O Presidente da ADEPPE, Francisco Rodrigues, expôs a realidade dentro do sistema carcerário de Pernambuco e o posicionamento das delegadas e delegados sobre as audiências de custódia: "os delegados de polícia que eu represento, ou seja, todos os delegados de Pernambuco, não são favoráveis à realização de audiência de custódia em delegacias por várias razões. Primeiro por uma questão de segurança, tanto do preso, quanto dos próprios policiais. Aqui em Pernambuco, como todos sabem, as estruturas das unidades policiais são extremamente precárias, no interior do estado principalmente, onde delegacias são instaladas em casas residenciais alugadas, na maioria das localidades, o que por si só indica que aquela estrutura não foi pensada, não foi projetada para funcionar como uma delegacia de polícia e nessa estrutura já precária imaginar uma sala exclusiva para realização de audiência de custódia é algo realmente assustador".

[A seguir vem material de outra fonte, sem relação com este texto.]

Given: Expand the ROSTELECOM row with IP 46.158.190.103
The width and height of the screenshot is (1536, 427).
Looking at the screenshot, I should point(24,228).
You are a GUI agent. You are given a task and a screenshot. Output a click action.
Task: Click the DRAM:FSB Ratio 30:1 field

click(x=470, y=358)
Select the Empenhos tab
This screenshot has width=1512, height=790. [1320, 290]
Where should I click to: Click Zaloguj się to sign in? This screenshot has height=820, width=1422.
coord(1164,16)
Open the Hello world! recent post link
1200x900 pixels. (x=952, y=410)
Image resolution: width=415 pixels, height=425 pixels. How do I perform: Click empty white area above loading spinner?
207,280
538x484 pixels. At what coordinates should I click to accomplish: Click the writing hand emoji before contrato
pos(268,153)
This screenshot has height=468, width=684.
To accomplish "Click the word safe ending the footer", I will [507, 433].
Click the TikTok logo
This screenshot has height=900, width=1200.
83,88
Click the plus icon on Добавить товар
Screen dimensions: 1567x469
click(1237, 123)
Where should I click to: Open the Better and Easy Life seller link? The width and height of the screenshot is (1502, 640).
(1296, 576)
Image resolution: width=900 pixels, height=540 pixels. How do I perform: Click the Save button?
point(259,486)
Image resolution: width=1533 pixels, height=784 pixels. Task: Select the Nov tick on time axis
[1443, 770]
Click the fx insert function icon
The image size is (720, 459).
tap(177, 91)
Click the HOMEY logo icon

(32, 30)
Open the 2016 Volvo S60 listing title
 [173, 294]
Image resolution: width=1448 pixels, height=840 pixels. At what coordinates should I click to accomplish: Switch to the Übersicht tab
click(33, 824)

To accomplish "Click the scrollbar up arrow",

Na resolução 329/20 do CNJ consta que as audiências de custódia devem ser nos fóruns e o judiciário deve disponibilizar o local. Mais à frente, Francisco afirmou que a Polícia Civil de Pernambuco não compactua com atos de tortura e que no Governo do Estado o que pode ser visto é uma política de encarceramento. "A gestão da Segurança aqui em Pernambuco criou prêmios para os policiais que efetuarem, por exemplo, prisões. Nós temos hoje metas de prisão e aí fica a pergunta: que tipo de prisão é essa?".  As audiências de custódia são uma resposta a esse cenário alarmante, tendo o papel de assegurar o respeito aos direitos da pessoa presa e de reprimir a tortura dos abusos policiais. Elas têm como um de seus fundamentos a Convenção Americana sobre Direitos Humanos e foi a partir da Resolução nº 213 do CNJ, de 2015, que as audiências foram inseridas no sistema de justiça criminal brasileiro.

O Brasil tem a 3ª maior população prisional do mundo, com pelo menos 726 mil pessoas presas, sendo mais de 40% provisórias, de acordo com o Infopen e o relatório do Instituto de Defesa do Direito de Defesa (IDDD). Desde o ano passado, o GT Desencarcera vem pressionando para que as audiências de custódia deixem de ser virtuais, levando a questão para o Comitê de Enfrentamento a Covid-19 do Tribunal de Justiça. O GT solicitou adequação dos requisitos tecnológicos. Além disso, o Gabinete de Assessoria Jurídica às Organizações Populares (Gajop) protocolou no CNJ uma reclamação pedindo interrupção imediata das audiências de custódia por videoconferência, inclusive nas delegacias e a Defensoria Pública de Pernambuco emitiu uma Nota Técnica apoiada por mais 110 organizações pedindo a volta presencial das audiências no estado. As Juntas têm a luta pelo desencarceramento como uma pauta prioritária da mandata. Elas pontuam também que o encarceramento em massa e a superlotação das unidades prisionais são frutos do racismo enraizado no sistema punitivista e essa realidade precisa mudar.